As for those suggesting telling the police , ffs are you crazy ? Imagine the headlines and public interpretation , not to mention the further distress of a court case . And the possible closure of the club , and possibly all swinging clubs !

The racial undertone is irrelevant , and best ignored , just put it down to experience and be more aware if you go again

Just because she's having sex with someone in an open play area, it does not give anyone the right to sexually engage with her without consent.The recent rape case shows that the authorities do have the ability to take sexual assault in these environments seriously. If she's as upset about the lack of management action as her post implies then reporting the incident would, in my opinion, be the next step. The fault does not lie at all with either her or her partner but entirely with the person who touched without consent. It is not the responsibility of those playing to have to constantly watch out for straying hands. It's up to the owners of those hands to keep them to their selves until invited to do so otherwise.
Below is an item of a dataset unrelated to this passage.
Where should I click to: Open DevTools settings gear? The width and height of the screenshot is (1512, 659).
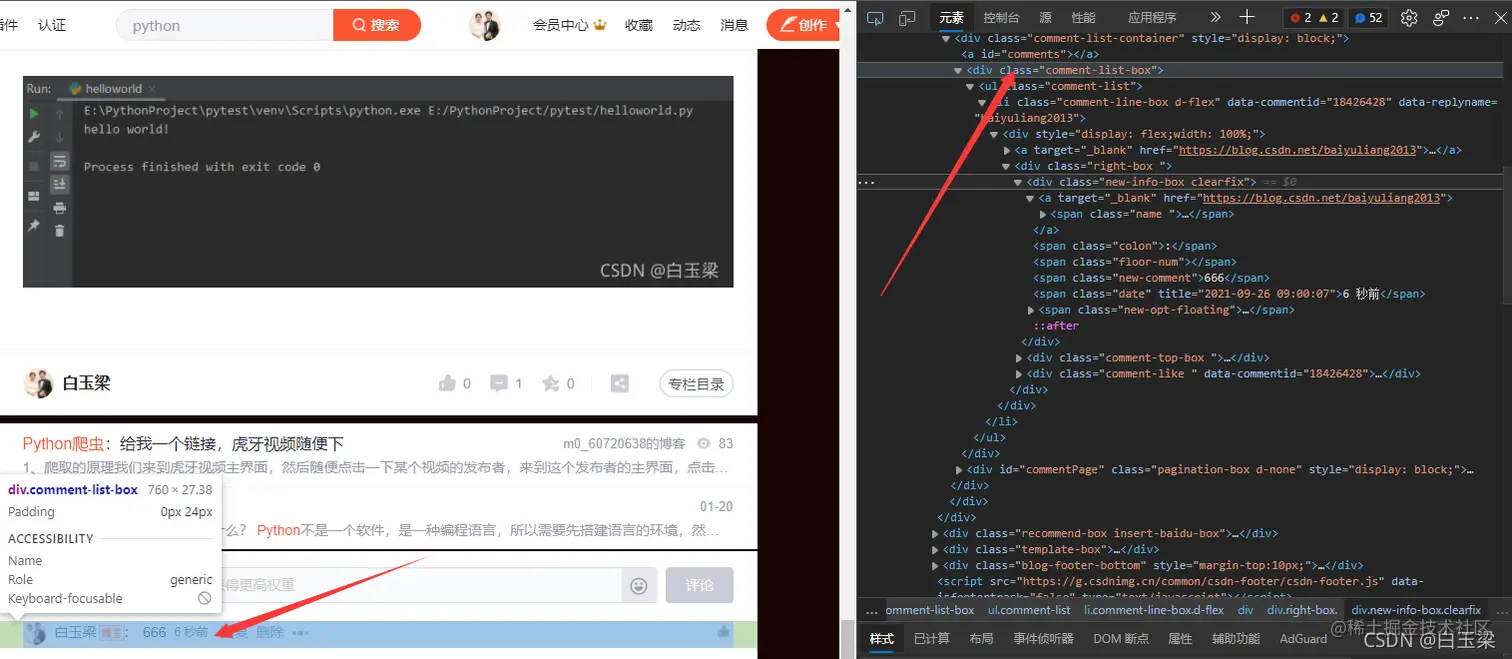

If her partner had noticed that there was a wondering hand, he should have intervened but I can't tell from the OP if he had noticed or not.
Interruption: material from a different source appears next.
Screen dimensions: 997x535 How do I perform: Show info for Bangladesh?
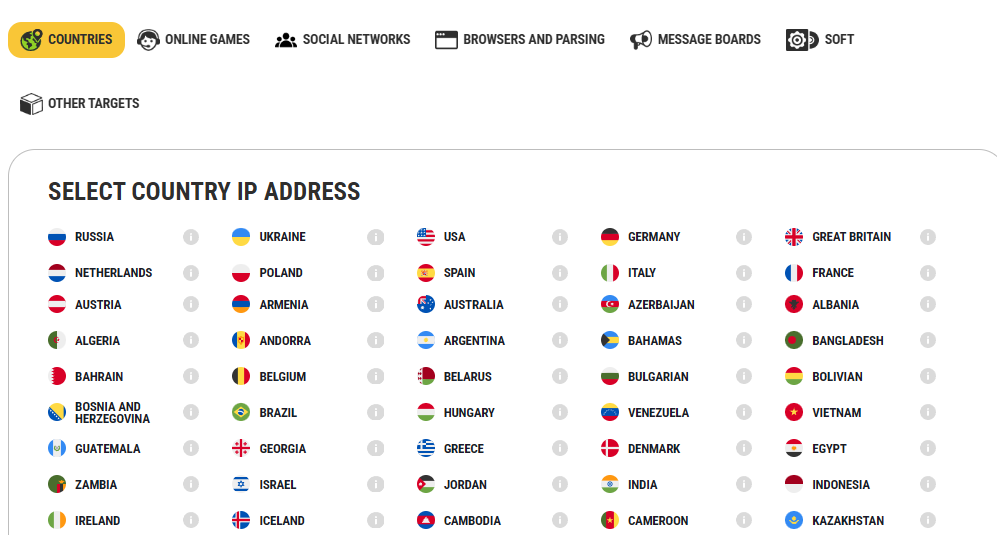pos(928,341)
If your suggestion of all clubs being closed because of an incident such as this is accurate, then the recent case where a man has been convicted should cause all swingers clubs to be closed up for good.

crystal"

I have to take issue with the point you raise about it not being anyone's responsibility but the owner of the wandering hands Crystal . We have been attending various clubs for 3 years and there is an onus of responsibility on the playmates too , even if there shouldn't have to be .

It's the nature of public sex , people will take chances , men , women and couples . We have told many of each category no thanks many times . No issue , no problem , and so we continue our adventure and if course it will happen again and we will continue to say no if it's not what we want .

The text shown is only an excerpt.